### [TEXT]

Viewing ESX Agent Manager

Procedure


From the vSphere Web Client Navigator, select Administration > vCenter Server Extensions > vSphere ESX Agent Manager > Summary.

Verify that ESX Agent Manager (EAM) health is normal.


Verify the Health of a HyperFlex Cluster In Cisco UCS Manager

Procedure


Step 1

Verify if the high availability status of the fabric interconnects shows that both the fabric interconnects are up and running. See the Cisco UCS Manager System Monitoring Guide for more information.

Step 2

Verify that the data path is up and running. See the Cisco UCS Manager Firmware Management Guide for more information.

Step 3

Verify that the HyperFlex servers have no faults.

Step 4

Verify that vNIC faults are cleared to ensure VMware ESXi vSwitch uplinks are up and operational.

Step 5

Verify if all servers have been discovered.


Verify UCS Server Firmware (C-Bundle) Version

Using UCS Manager

  1. Log in to UCS Manager.

  2. Select the Server tab.

  3. Select the Host Firmware Package policy by navigating to, Policies > Root > Sub-Organizations > <hx-cluster> > Host Firmware Packages > HyperFlex.


    Note

    Ensure that you select the desired cluster under the sub-org list.


  4. Under properties, note the current Rack Package version. It is listed as X.Y(Z)C. For example, 3.1(2g)C.

### [PROVIDED MATERIAL]
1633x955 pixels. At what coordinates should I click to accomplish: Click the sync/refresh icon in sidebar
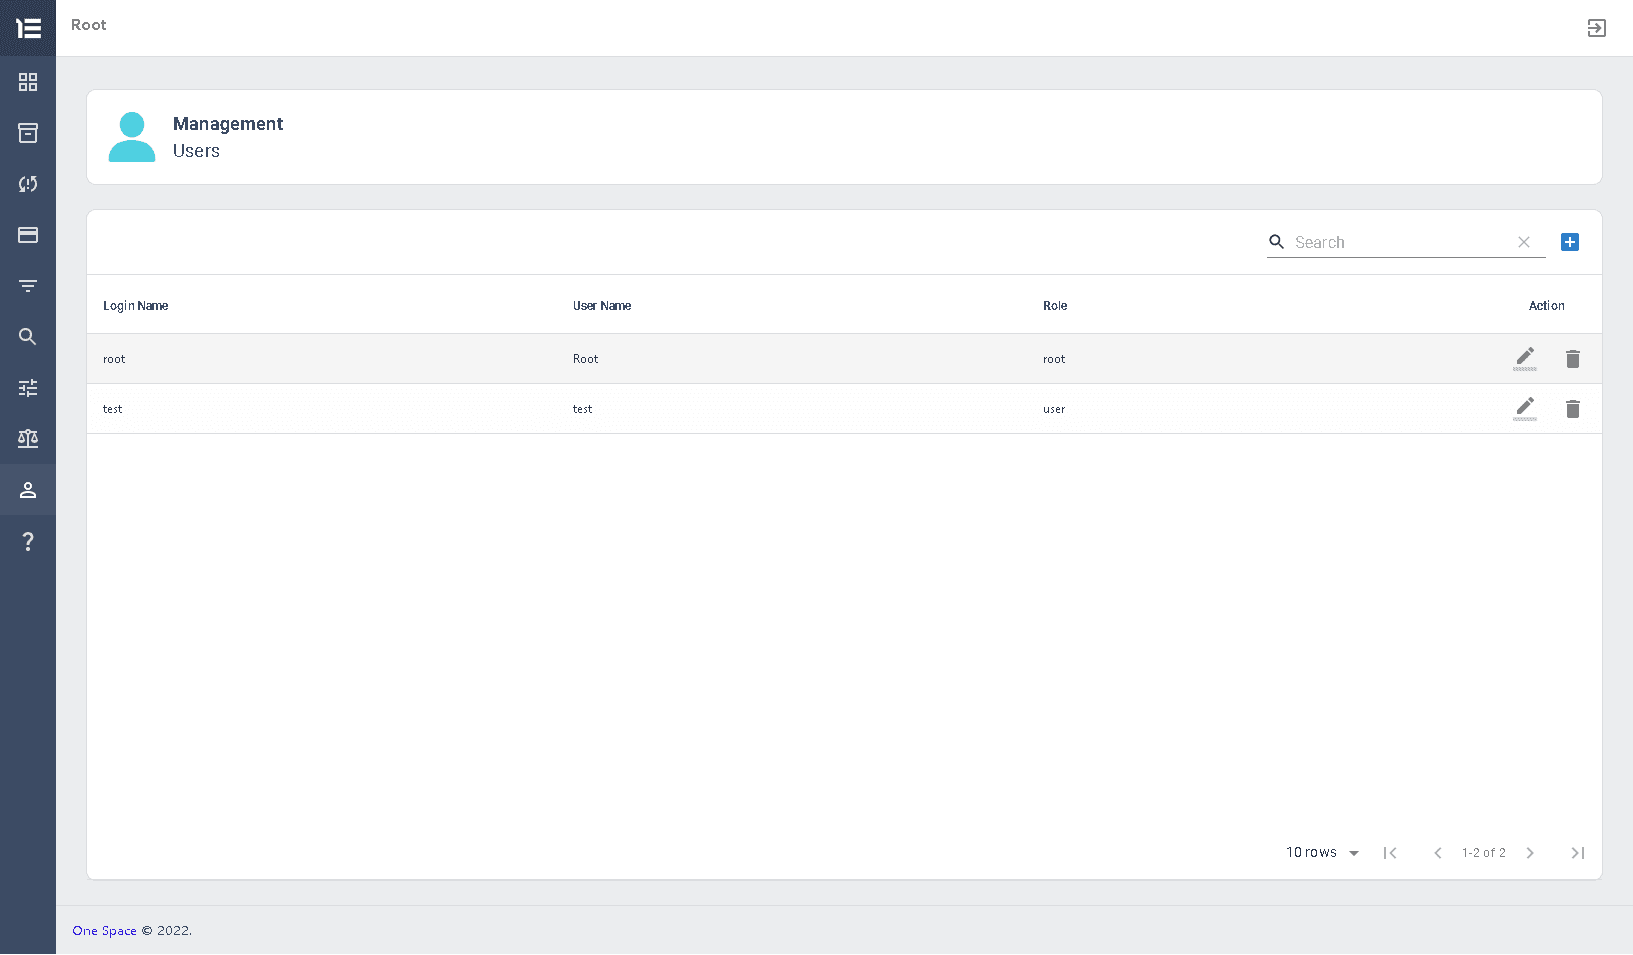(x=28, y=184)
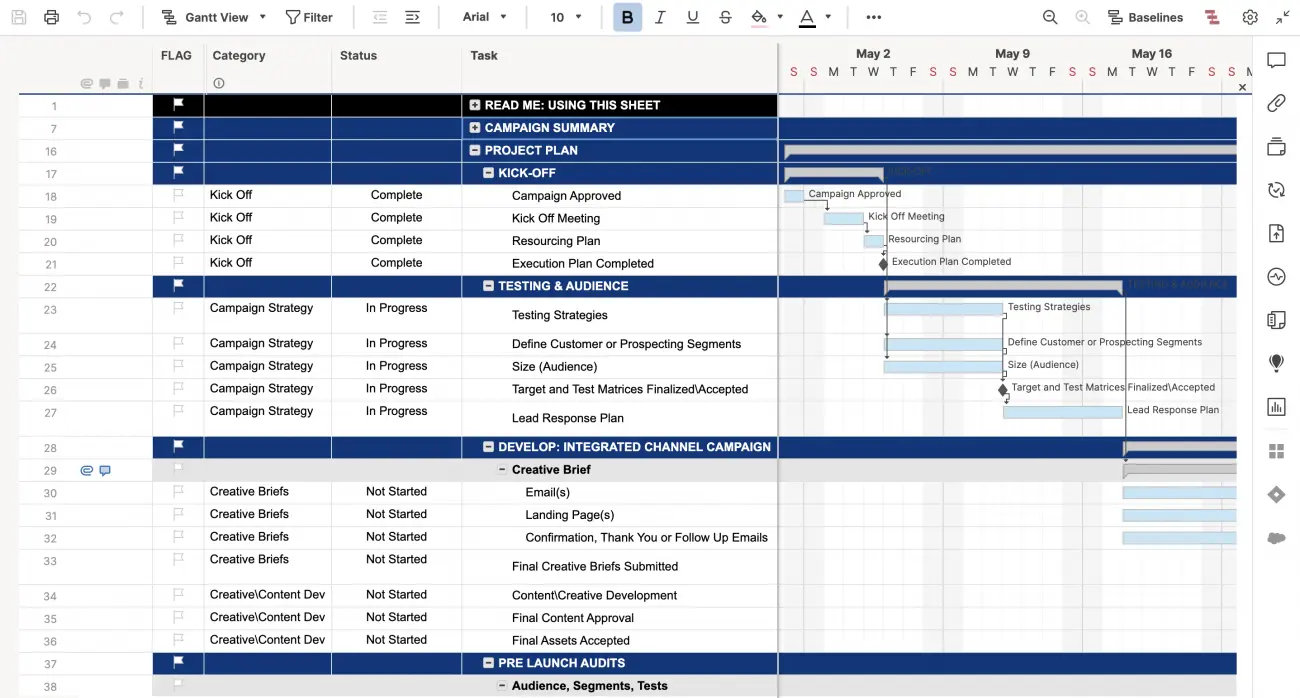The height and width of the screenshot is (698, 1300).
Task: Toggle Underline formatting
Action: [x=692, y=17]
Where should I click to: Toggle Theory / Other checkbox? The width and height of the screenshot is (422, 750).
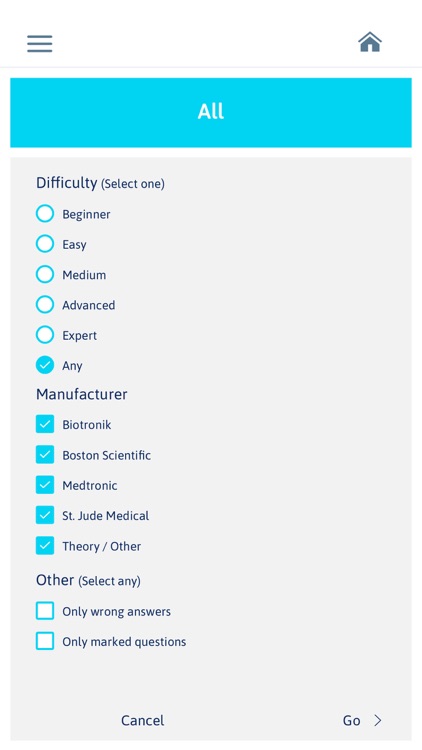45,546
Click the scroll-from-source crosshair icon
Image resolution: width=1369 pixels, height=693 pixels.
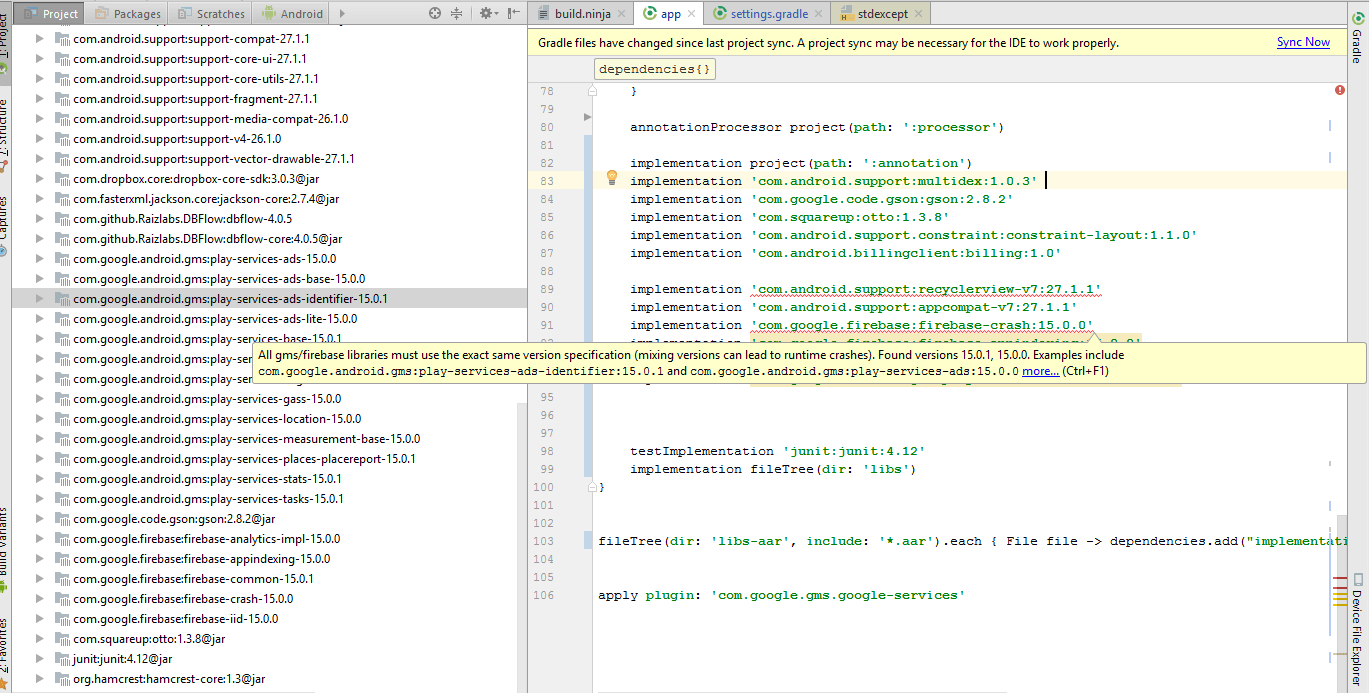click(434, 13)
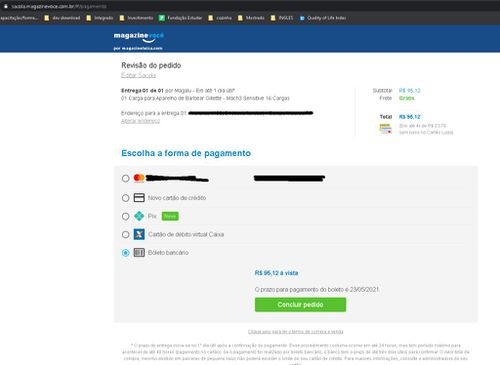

### [EXERCISE TASKS]
**A)** Copy out the rows from the start through the line containing "Action: [x=692, y=17]", inclusive, and omit the pictures.
**B)** Extend the text on verifying a HyperFlex cluster and its UCS server firmware, starting right after its last sentence.

### [ANSWERS TO THE TASKS]
**A)**
1633x955 pixels. At what coordinates should I click to accomplish: Click the sync/refresh icon in sidebar
(x=28, y=184)
The height and width of the screenshot is (698, 1300).
Task: Toggle Underline formatting
Action: [x=692, y=17]

**B)**
Using HX Connect

  1. Log in to HX Connect.

  2. In the Navigation pane, select Upgrade.

  3. Select the UCS Firmware check box and click Discover.

  4. Note the current C-bundle version displayed.

Configuring vMotion Interfaces

Complete the following steps to add the VMkernel interface necessary for vMotion to work:

Before you begin

Only default TCP/IP stack is supported for vMotion vmkernel adapters.

You must pre-define vMotion networking by creating a vSwitch and defining the vNICs and VLANs in UCS Manager.

Procedure


Step 1

In the vSphere Web Client Navigator, click on Host > Inventory > Manage > Networking > VMkernel adapters.

Step 2

Click Add Host Networking.

Step 3

Select VMkernel Network Adapter.

Step 4

Select the existing vmotion vSwitch by selecting browse.

Step 5

Provide a name, and refer to table below to enter the appropriate VLAN ID.

Cluster Installation Version

VLAN ID

1.7.x

0 (default)

1.8.x and later

same as vMotion network

Step 6

Provide a Static IP Address and complete the wizard.

Step 7

(Optional) To use jumbo frames, edit the vmk2 and set the MTU to 9000. Your upstream switch must be configured to pass jumbo frames on the vMotion VLAN.

Step 8

Repeat steps 1 to 6 for all hosts in the cluster.


Configure Lenient Mode

Cluster access policy is set by default to lenient mode. To manually set the cluster access policy to lenient, use the following procedure.

Procedure

  Command or Action Purpose
Step 1

SSH to any one of the controller VMs and login as root.

Step 2

Check if lenient mode is already configured.

#stcli cluster get-cluster-access-policy

Step 3

If set to strict, change to lenient. If already set to lenient, no further action is required.

~/#stcli cluster set-cluster-access-policy --name lenient

Step 4

Confirm the change.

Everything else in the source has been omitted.